Wali Kota Bandung Ridwan Kamil dinilai terlalu memaksakan kehendak terkait rencananya membangun Bandung menjadi kota modern dengan menggandeng pihak swasta. Pelibatan pihak swasta melalui skema public private partnership (kerja sama pemerintah dengan swasta) berpotensi bagi pihak swasta menguasai berbagai sumber daya alam dan infarstruktur publik di Kota Kembang itu.
Penilaian tersebut dikemukakan Ah Maftuchan, pengamat kebijakan publik dari Perkumpulan Prakarsa. Dia mengatakan, masuknya pihak swasta membangun berbagai infrastruktur berupa fasilitas publik tentu orientasi pembangunannya bakal berubah. Yakni, tidak lagi mengedepankan pelayanan kepada publik. Yang ada hanya mengejar profit atau keuntungan semata nantinya.
“Ridwan Kamil harus berhati-hati terkait rencananya ini. Terutama mengenai pembangunan infrastruktur seperti air, listrik, kesehatan, transportasi, dan lain sebagainya yang bersentuhan langsung dengan hajat hidup orang banyak,” kata Maftuchan di Jakarta.
Skema semacam ini, dia menambahkan, bisa menyebabkan masyarakat kecil mengalami kesulitan, lantaran harga-harga yang dikenakan untuk kebutuhan fasilitas-fasilitas tersebut menjadi sangat mahal. Dapat dipastikan hanya orang-orang tertentu saja, terutama masyarakat golongan menengah ke atas, yang bisa mengakses fasilitas-fasilitas publik tersebut.
Menurut dia, jika sampai terjadi demikian, keberhasilan Ridwan Kamil menjadikan Bandung kota modern nantinya akan sia-sia. Sebab, fasilitas publik yang dibangun Pemerintah Kota Bandung tidak bisa diakses seluruh warga setempat. Padahal, esensi dari pembangunan sebuah kota adalah bisa memajukan dan mensejahterakan seluruh masyarakatnya. Tidak terkecuali.
Selain itu, lebih lanjut Matuchan mengatakan, kerja sama pemerintah kota Bandung dengan pihak swasta ini juga akan berimbas pada wali kota berikutnya yang akan menjabat. Kinerja wali kota baru nantinya tidak akan maksimal karena tersandera utang kepada pihak swasta. Anggaran Pendapatan dan Belanja Daerah Kota Bandung dapat dipastikan bakal lebih banyak digelontorkan hanya untuk membayar utang ketimbang memaksimalkan pelayanan kepada masyarakat.
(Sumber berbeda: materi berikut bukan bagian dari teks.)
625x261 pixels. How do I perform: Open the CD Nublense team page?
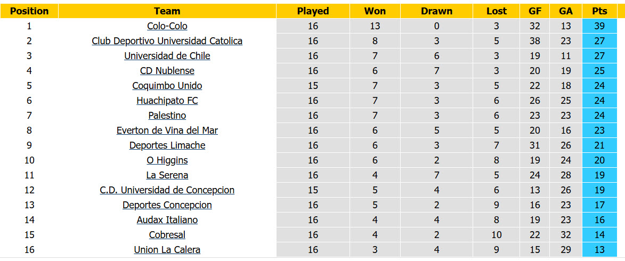[167, 71]
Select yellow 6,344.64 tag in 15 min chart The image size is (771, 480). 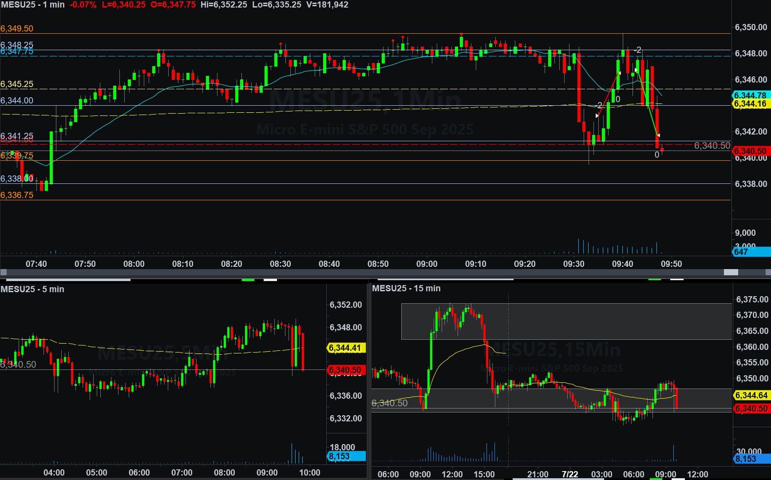click(751, 395)
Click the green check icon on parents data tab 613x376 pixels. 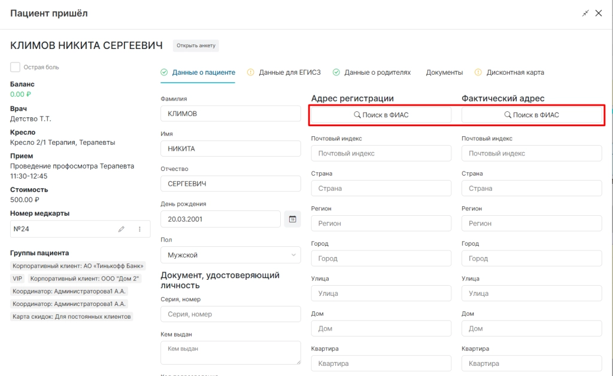(336, 72)
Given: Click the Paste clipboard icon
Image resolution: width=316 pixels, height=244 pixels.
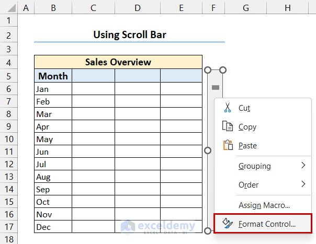Looking at the screenshot, I should (x=227, y=145).
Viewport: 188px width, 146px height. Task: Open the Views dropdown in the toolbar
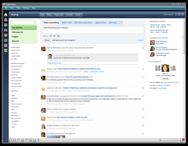(79, 14)
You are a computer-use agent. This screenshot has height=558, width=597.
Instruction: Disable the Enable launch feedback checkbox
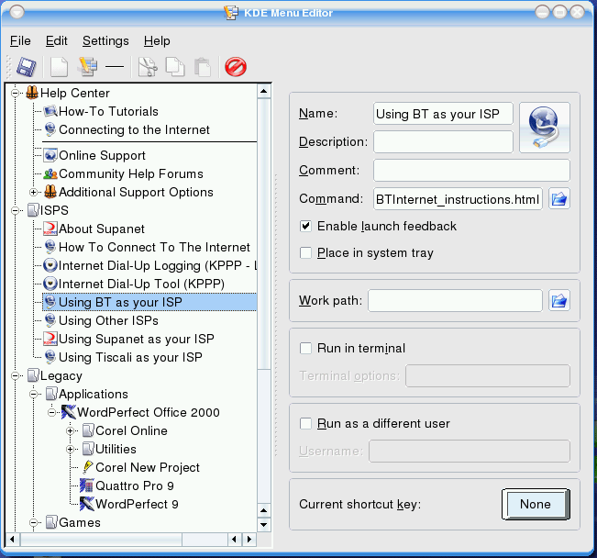pyautogui.click(x=306, y=226)
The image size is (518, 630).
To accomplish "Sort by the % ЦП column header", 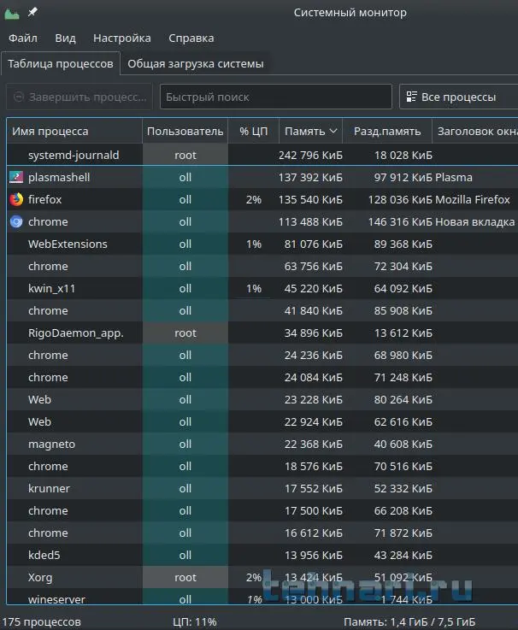I will (x=254, y=132).

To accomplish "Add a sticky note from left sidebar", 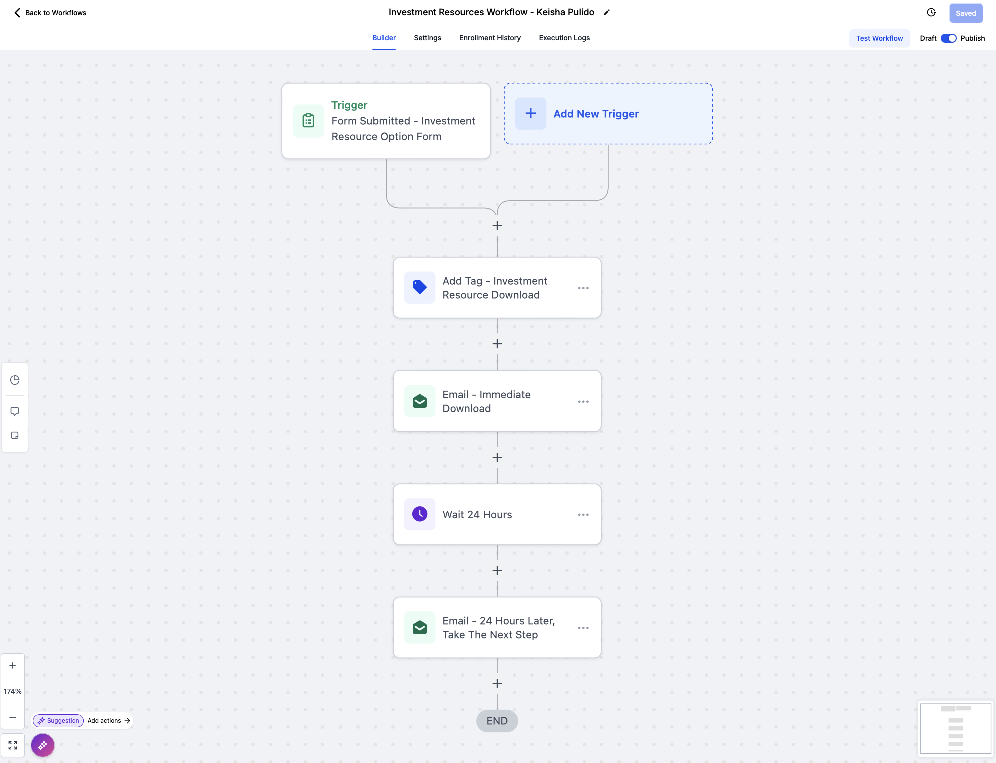I will tap(15, 435).
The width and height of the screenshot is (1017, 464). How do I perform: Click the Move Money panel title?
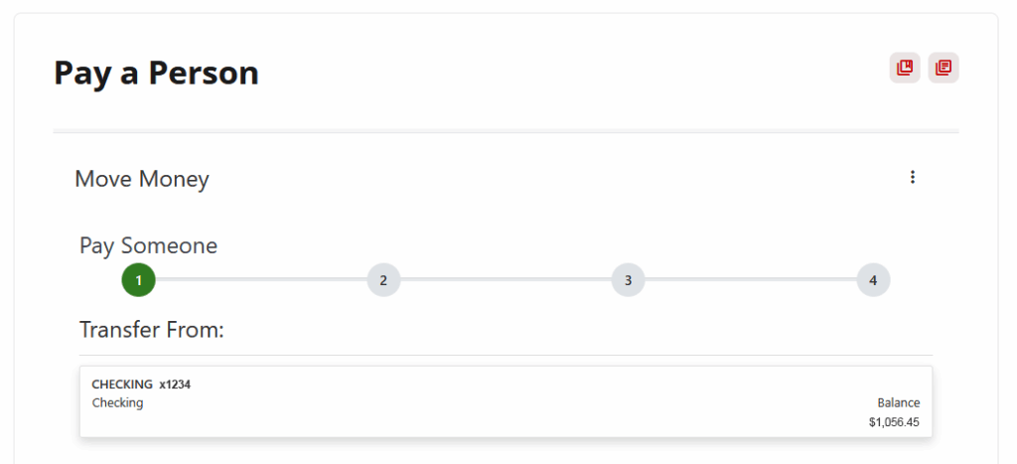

Untuk itu, menurut Maftuchan, Ridwan Kamil harus lebih selektif dalam menentukan pembangunan infrastruktur melalui kerja sama dengan pihak swasta. Infrastruktur yang melayani hajat hidup orang banyak tidak tepat dibangun melalui skema public private partnership.
“Pembangunan infrastruktur untuk hajat hidup orang banyak sebaiknya pemerintah yang mengerjakan. Ini sebagai bentuk hadirnya negara untuk melindungi dan memenuhi kebutuhan masyarakat,” kata Maftuchan.
Sebelumnya, Wali Kota Bandung Ridwan Kamil berencana menggandeng pihak swasta untuk membangun sejumlah proyek infrastruktur. Itu dilakukan untuk mensukseskan program Bandung Juara, yaitu membuat Bandung menjadi kota modern yang diprediksi membutuhkan anggaran hampir Rp 85 triliun.
Karena membutuhkan dana besar, menurut Ridwan, rencana mewujudkan program tersebut tak bisa hanya mengandalkan Anggaran Pendapatan dan Belanja Daerah Kota Bandung. Ridwan Kamil akan menerapkan skema public private partnership atau kerja sama pemerintah dan swasta. Artinya, pihak swasta diserahkan untuk membangun berbagai macam infrastruktur. Sementara itu, Pemerintah Kota Bandung akan membayarnya nanti dengan cara dicicil selama 25 sampai 30 tahun.
“Kota Bandung akan membangun banyak hal melalui uang dari pihak swasta,” ujar Ridwan beberapa waktu lalu.
Pemerintah Kota Bandung juga telah menyiapkan landasan hukum berupa peraturan daerah yang mengatur tentang pembayaran proyek multiyears yang akan menjamin pembayaran cicilan tetap berjalan, meskipun wali kotanya nanti telah berganti.